Selected text>
For INSERT statements where the
number of rows to be inserted is known at the beginning of
processing the statement, InnoDB quickly
allocates the required number of auto-increment values without
taking any lock, but only if there is no concurrent session
already holding the table-level AUTO-INC lock
(because that other statement will be allocating auto-increment
values one-by-one as it proceeds). More precisely, such an
INSERT statement obtains
auto-increment values under the control of a mutex (a
light-weight lock) that is not held until
the statement completes, but only for the duration of the
allocation process.
This new locking scheme enables much greater scalability, but it
does introduce some subtle differences in how auto-increment
values are assigned compared to the original mechanism. To
describe the way auto-increment works in
InnoDB, the following discussion defines some
terms, and explains how InnoDB behaves using
different settings of the
innodb_autoinc_lock_mode
configuration parameter, which you can set at server startup.
Additional considerations are described following the
explanation of auto-increment locking behavior.
First, some definitions:
“INSERT-like”
statements
All statements that generate new rows in a table, including
INSERT,
INSERT ...
SELECT, REPLACE,
REPLACE ...
SELECT, and LOAD
DATA.
“Simple inserts”
Statements for which the number of rows to be inserted can
be determined in advance (when the statement is initially
processed). This includes single-row and multiple-row
INSERT and
REPLACE statements that do
not have a nested subquery, but not
INSERT
... ON DUPLICATE KEY UPDATE.

Extracted entries>

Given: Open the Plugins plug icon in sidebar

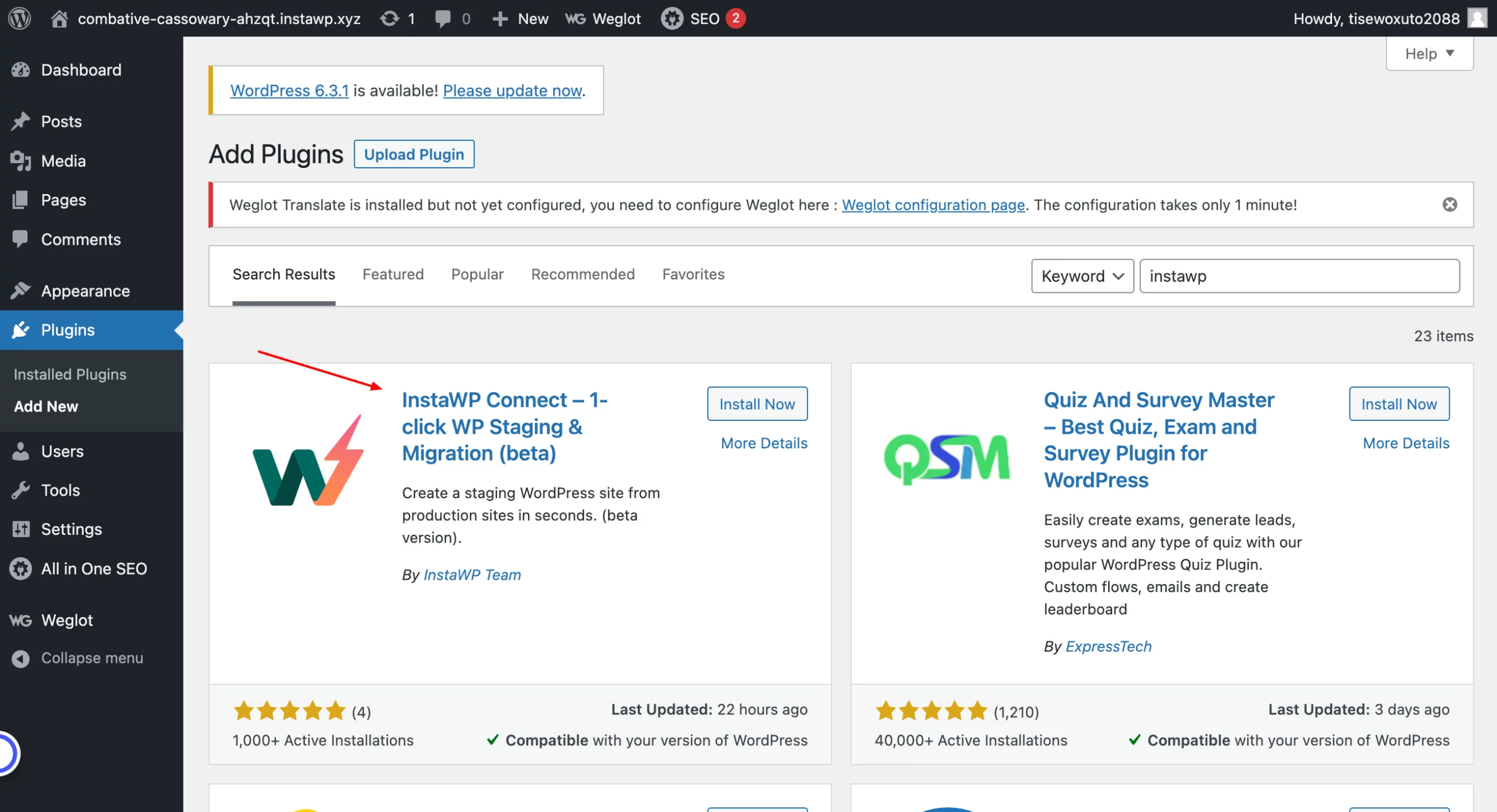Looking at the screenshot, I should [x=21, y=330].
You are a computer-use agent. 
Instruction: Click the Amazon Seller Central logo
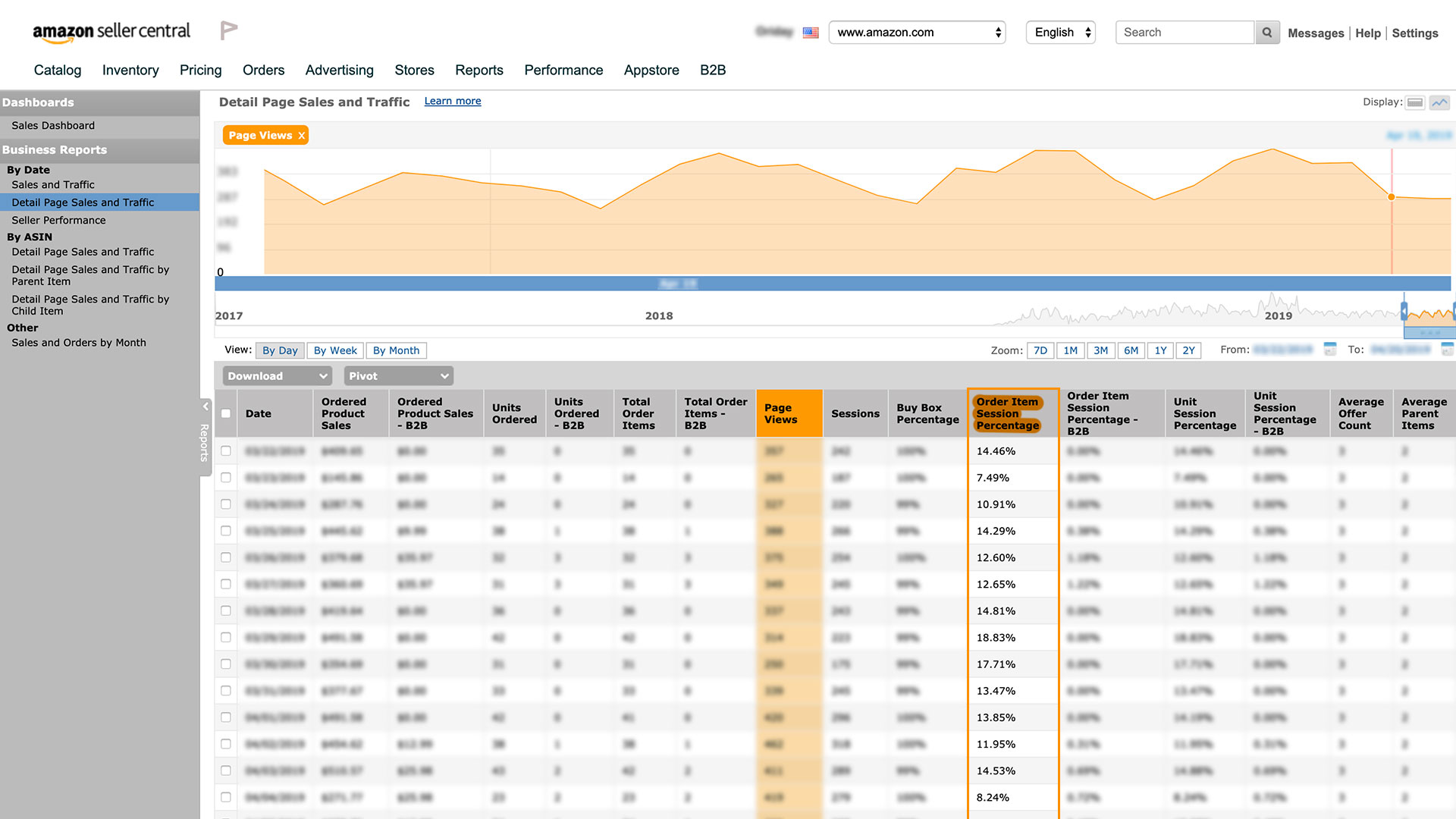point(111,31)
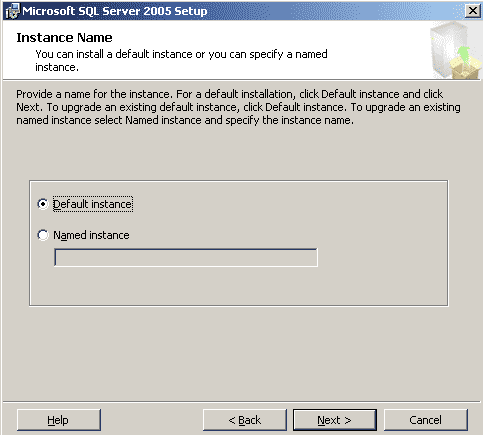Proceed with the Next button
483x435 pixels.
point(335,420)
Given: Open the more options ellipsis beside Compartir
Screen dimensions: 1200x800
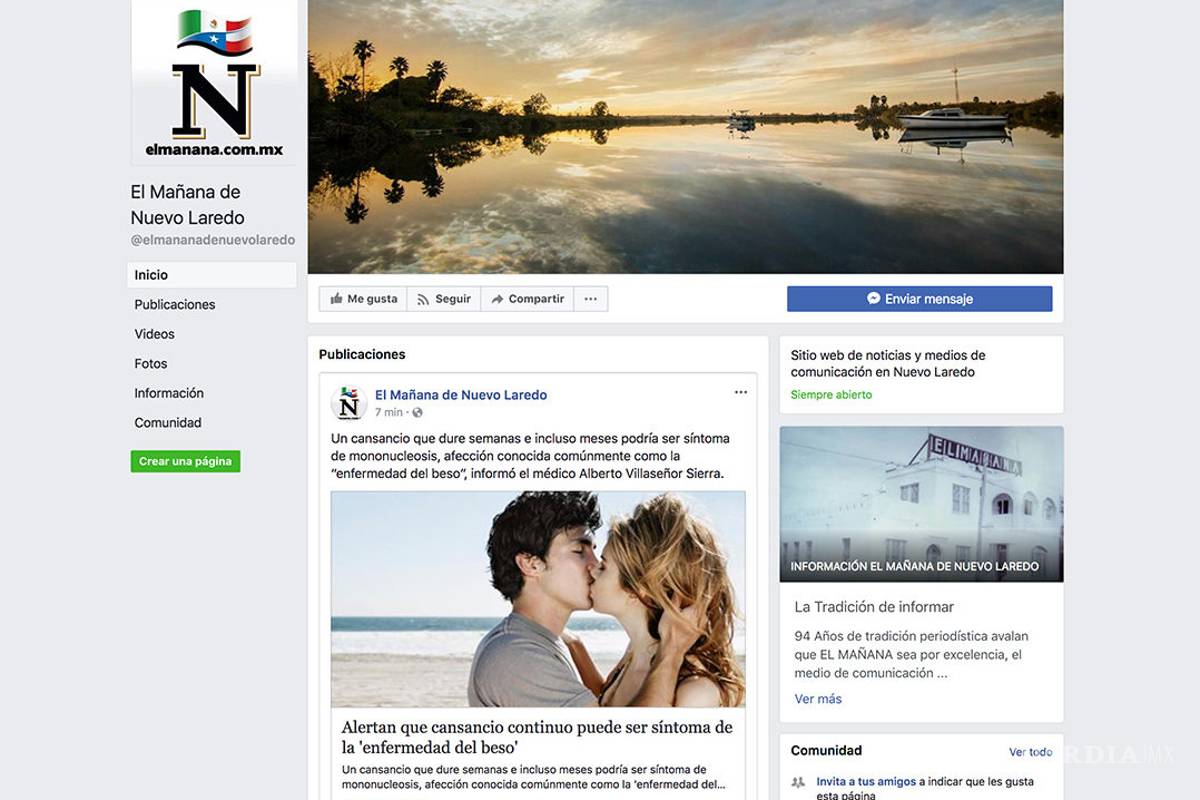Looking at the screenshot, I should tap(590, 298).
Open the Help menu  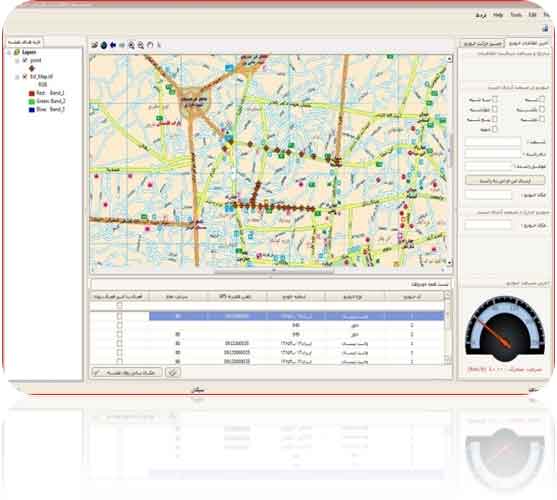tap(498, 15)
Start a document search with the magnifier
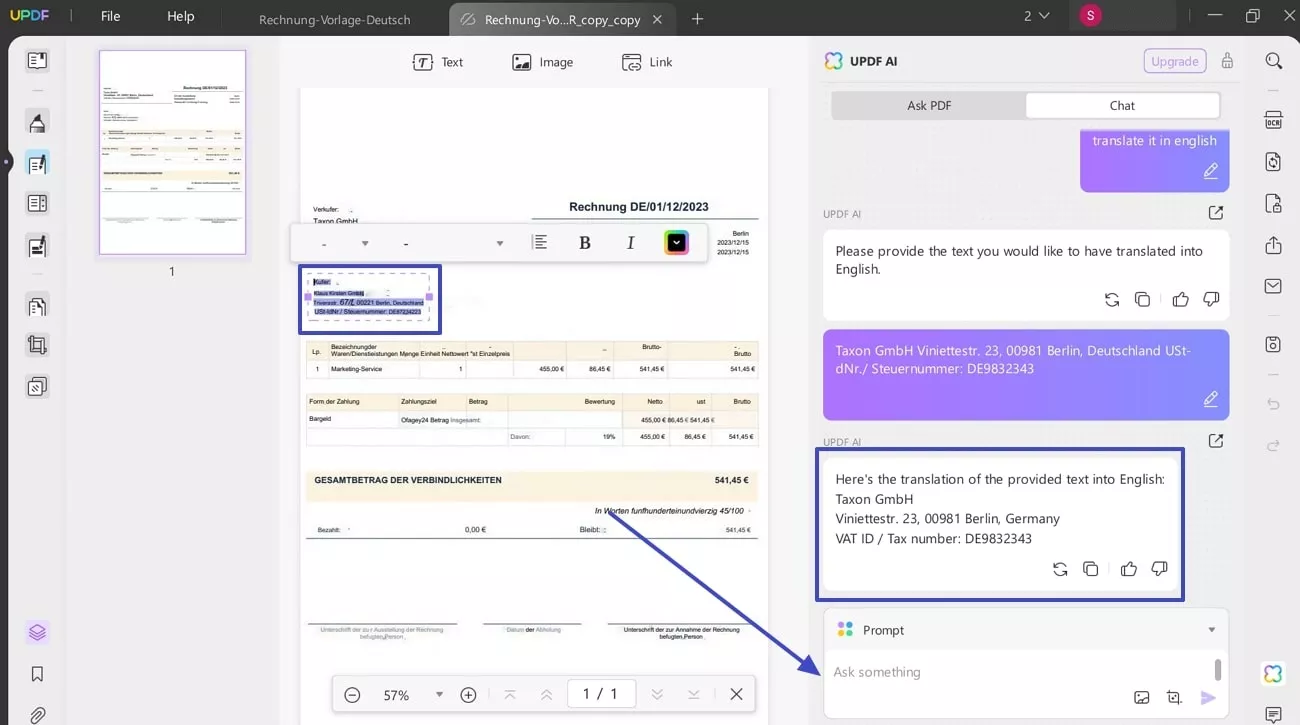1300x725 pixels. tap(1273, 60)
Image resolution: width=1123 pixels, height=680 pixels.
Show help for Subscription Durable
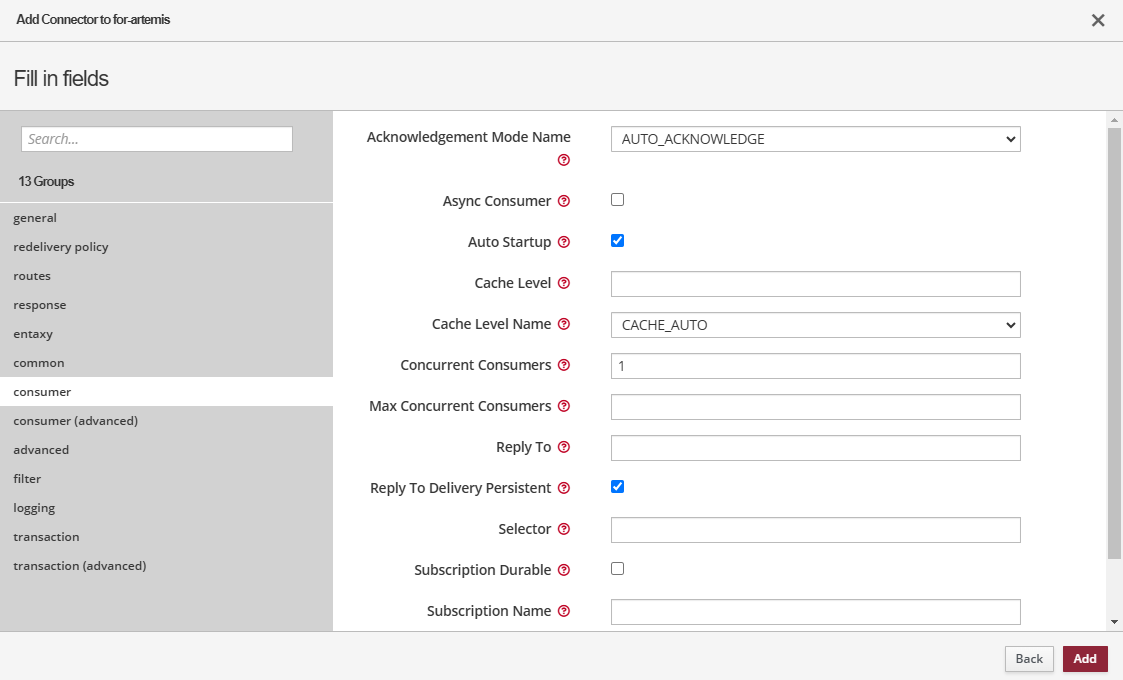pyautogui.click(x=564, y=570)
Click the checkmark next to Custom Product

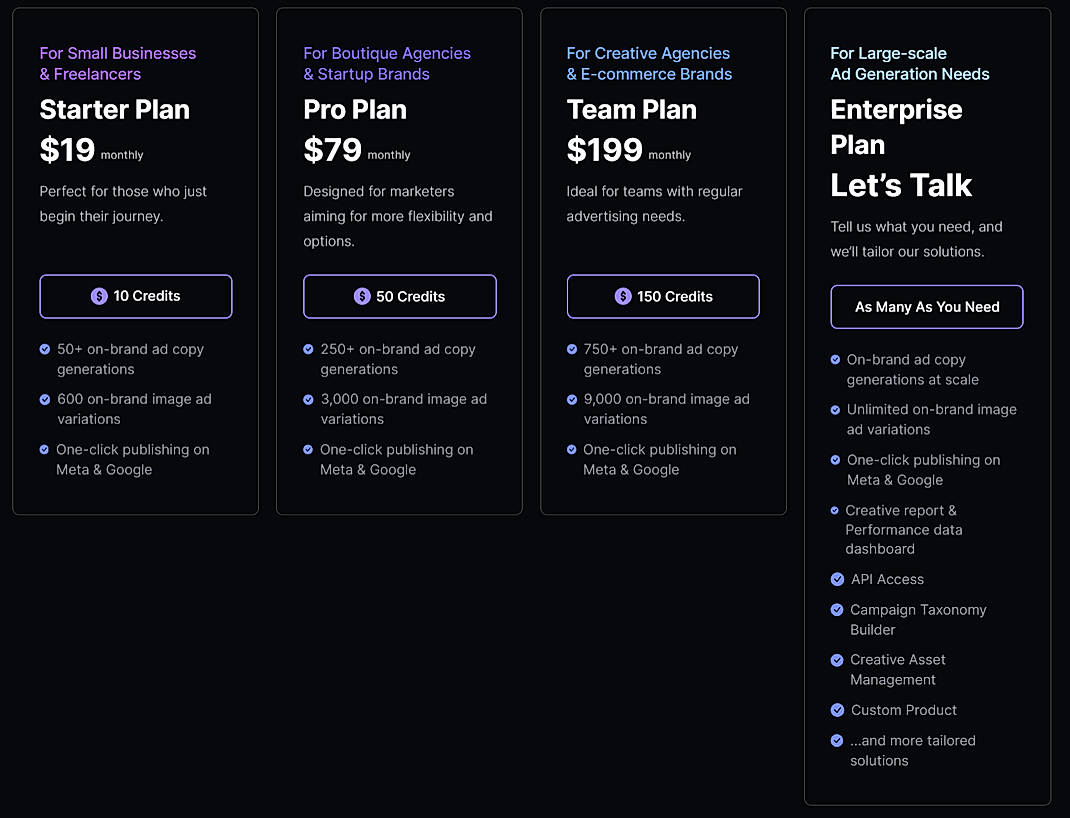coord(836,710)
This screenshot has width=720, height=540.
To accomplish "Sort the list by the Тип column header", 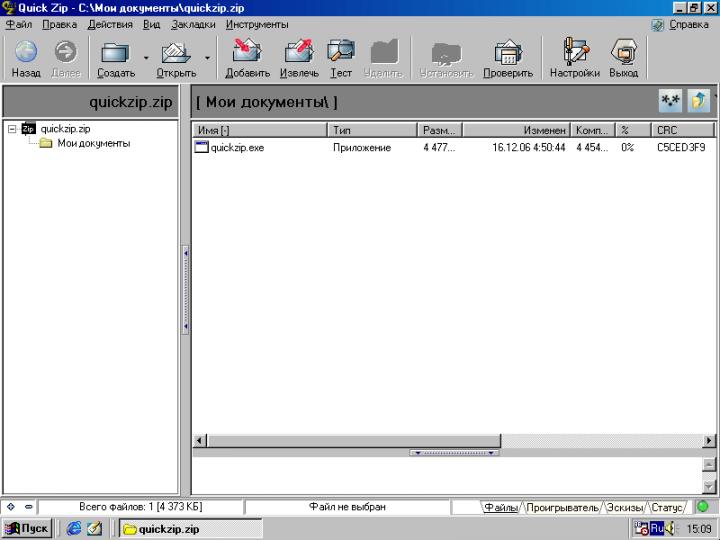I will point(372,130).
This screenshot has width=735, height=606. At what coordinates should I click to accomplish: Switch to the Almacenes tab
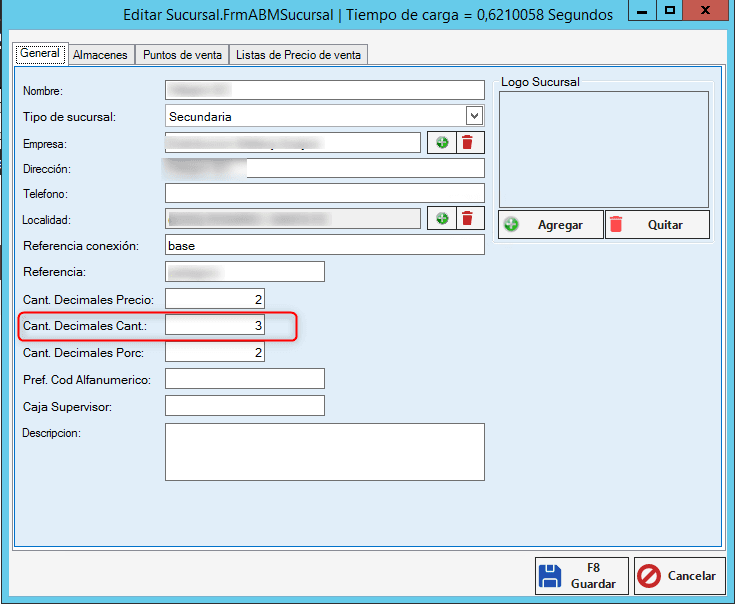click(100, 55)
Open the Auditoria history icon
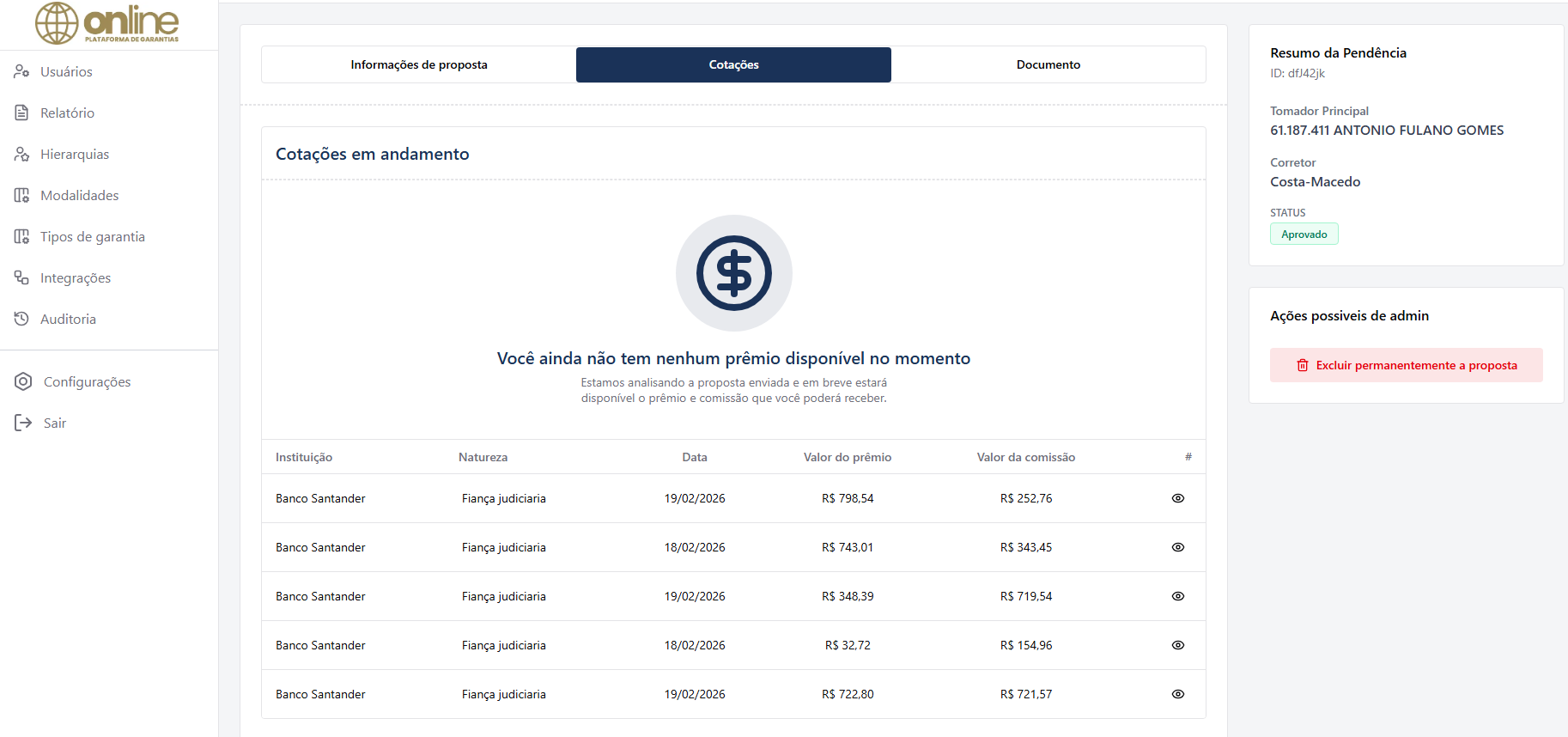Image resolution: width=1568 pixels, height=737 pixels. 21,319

Your task> Reproduce the passage on InnoDB auto-increment locking word for word, starting with "SELECT, and LOAD" and going on through "DUPLICATE KEY UPDATE.".

Worked answer>
SELECT, and LOAD
DATA.
“Simple inserts”
Statements for which the number of rows to be inserted can
be determined in advance (when the statement is initially
processed). This includes single-row and multiple-row
INSERT and
REPLACE statements that do
not have a nested subquery, but not
INSERT
... ON DUPLICATE KEY UPDATE.